Why do you believe that his representation of research on REM/NREM, light and deep NREM sleep is scientifically accurate?
Why do you believe his representation of effects of coffein and sleep medication is scientifically accurate?
I cover this in sections 14.3 and 14.4: https://guzey.com/books/why-we-sleep/#appendix-common-object...
I read his book and one of the points he made was you could never "make up" missing sleep.
For example, if you pulled an all nighter, you couldn't make it up the next few days if you slept more. Basically the health effects of missing a day of sleep would affect you for the rest of your life.
That was a quite shocking. Were you able to find any information on whether he was exaggerating this?
It doesn't matter if some of the information is correct - once untrue things are peppered in, all facts from the source are suspect and who knows which incorrect facts your brain has.
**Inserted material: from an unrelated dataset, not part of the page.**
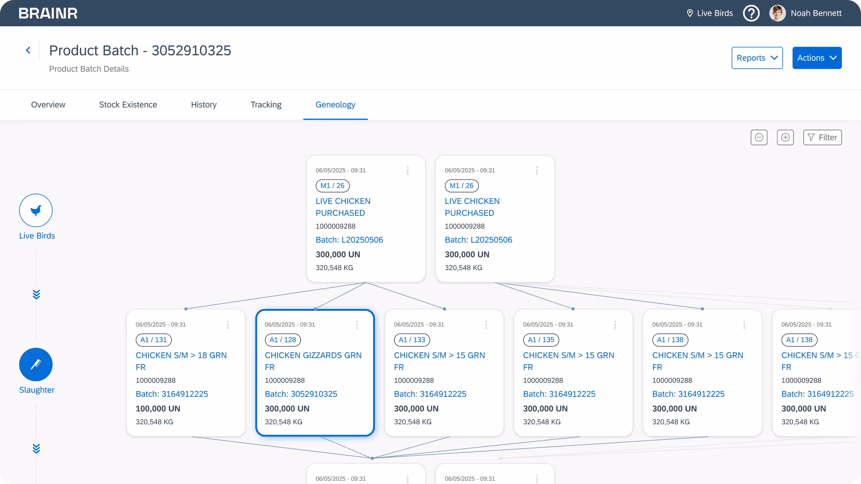The height and width of the screenshot is (484, 861).
Task: Expand double chevron below Slaughter stage
Action: (36, 448)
You've clearly put a lot of time into your research as your post cites. But you don't have twenty years experience in the field. Why should we believe your analysis? Your criticisms could also be tangential or taking things out of context.
"Sleep or you will die"
That grabs readers' attention. While the hyperbolic tone of the book can be justified given that sleep is so misunderstood ... it does invite skepticism at the same time so I appreciate that the author of this article has done such a thorough lookup.
-- edited for clarity
Thanks for the write up. I enjoyed reading through it.